● What is asked: Convert the lines of the items below into a JSON list of strings, one string per line, with blank lines left out. Omit the pictures from the list.

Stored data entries
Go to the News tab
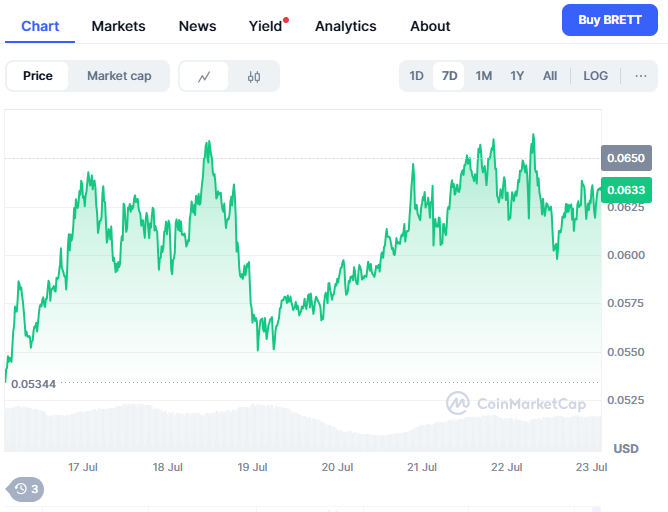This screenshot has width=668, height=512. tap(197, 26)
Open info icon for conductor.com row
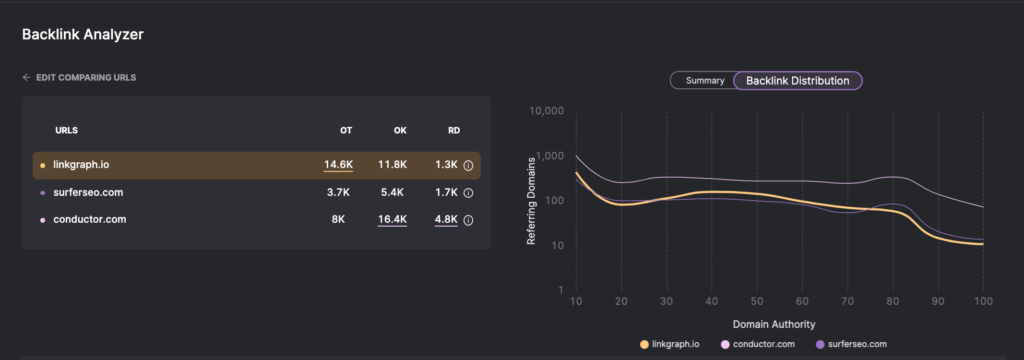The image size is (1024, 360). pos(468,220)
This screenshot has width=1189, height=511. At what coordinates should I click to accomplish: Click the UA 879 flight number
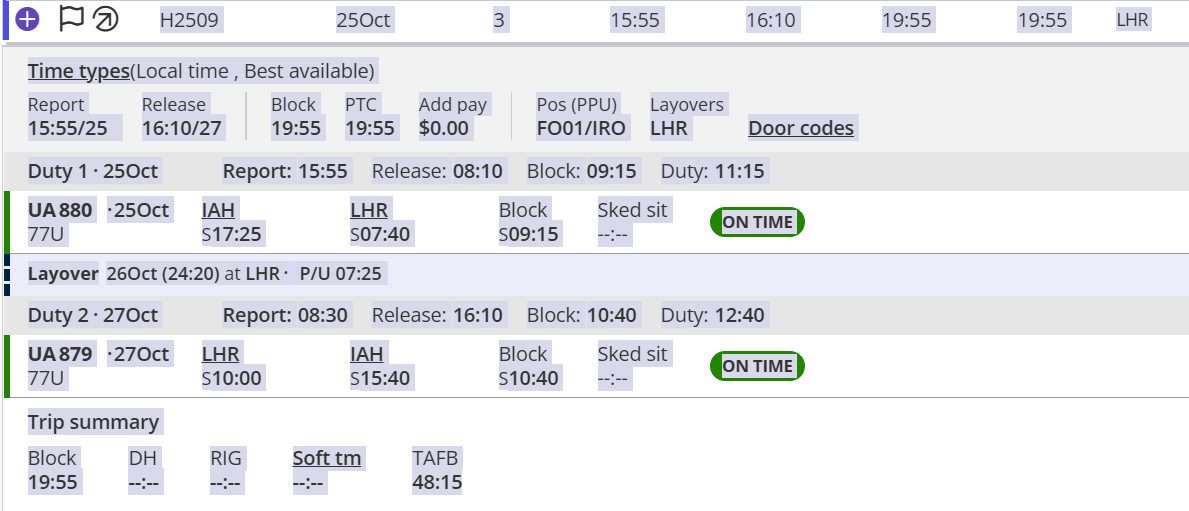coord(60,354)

● Complete answer:
[
  "Go to the News tab",
  "This screenshot has width=668, height=512. tap(197, 26)",
  "Open info icon for conductor.com row",
  "The image size is (1024, 360). pos(468,220)",
  "This screenshot has width=1189, height=511. At what coordinates should I click to accomplish: Click the UA 879 flight number",
  "coord(60,354)"
]